The earliest possible fossils of the genus came from the Taynton Limestone Formation. One of these was the lower part of a femur, discovered in the 17th century. It was originally described by Robert Plot as a thighbone of a Roman war elephant, and then as a biblical giant. The first scientific name given for it, in the 18th century, was Scrotum humanum, created by Richard Brookes as a caption; however, this is not considered valid today.

Megalosaurus was, in 1824, the first genus of non-avian dinosaur to be validly named. The type species is Megalosaurus bucklandii, named in 1827. In 1842, Megalosaurus was one of three genera on which Richard Owen based his Dinosauria.
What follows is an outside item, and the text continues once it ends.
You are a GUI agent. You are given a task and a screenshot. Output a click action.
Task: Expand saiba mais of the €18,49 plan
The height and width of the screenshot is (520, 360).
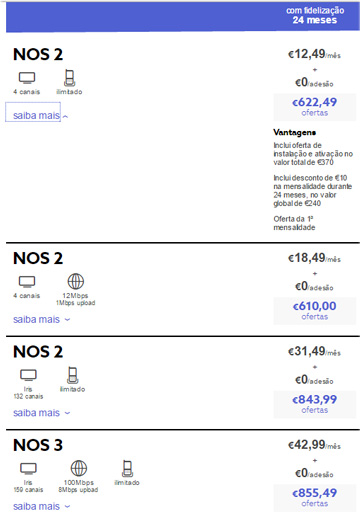[42, 319]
On Owen's directions a model was made as one of the Crystal Palace Dinosaurs, which greatly increased the public interest for prehistoric reptiles. Subsequently, over fifty other species would be classified under the genus, originally because dinosaurs were not well known, but even during the 20th century after many dinosaurs had been discovered. Today it is understood these additional species were not directly related to M. bucklandii, which is the only true Megalosaurus species. Because a complete skeleton of it has never been found, much is still unclear about its build.

The first naturalists who investigated Megalosaurus mistook it for a gigantic lizard of twenty metres length. In 1842, Owen concluded that it was no longer than nine metres, standing on upright legs. He still thought it was a quadruped, though. Modern scientists, by comparing Megalosaurus with its direct relatives in the Megalosauridae, were able to obtain a more accurate picture. Megalosaurus was about six metres long, weighing about seven hundred kilogrammes. It was bipedal, walking on stout hindlimbs, its horizontal torso balanced by a horizontal tail. Its forelimbs were short, though very robust. Megalosaurus had a rather large head, equipped with long curved teeth. It was generally a robust and heavily muscled animal.

Piveteausaurus

Piveteausaurus (meaning "Jean Piveteau's lizard") is a genus of theropod dinosaur known from a partial skull discovered in the Middle Jurassic Marnes de Dives formation of Calvados, in northern France.

Torvosaurus

Torvosaurus () is a genus of carnivorous megalosaurid theropod dinosaurs that lived approximately 153 to 148 million years ago during the Late Jurassic Period (Kimmeridgian to Tithonian) in what is now Colorado and Portugal. It contains two currently recognized species, Torvosaurus tanneri and Torvosaurus gurneyi.

In 1979 the type species Torvosaurus tanneri was named: it was a large, heavily built, bipedal carnivore, that could grow to a length of about 10 m (33 ft). T. tanneri was among the largest carnivores of its time, together with Epanterias and Saurophaganax (which could be both synonyms of Allosaurus). Specimens referred to Torvosaurus gurneyi were initially claimed to be up to twelve metres long, but later shown to be smaller. Based on bone morphology Torvosaurus is thought to have had short but very powerful arms.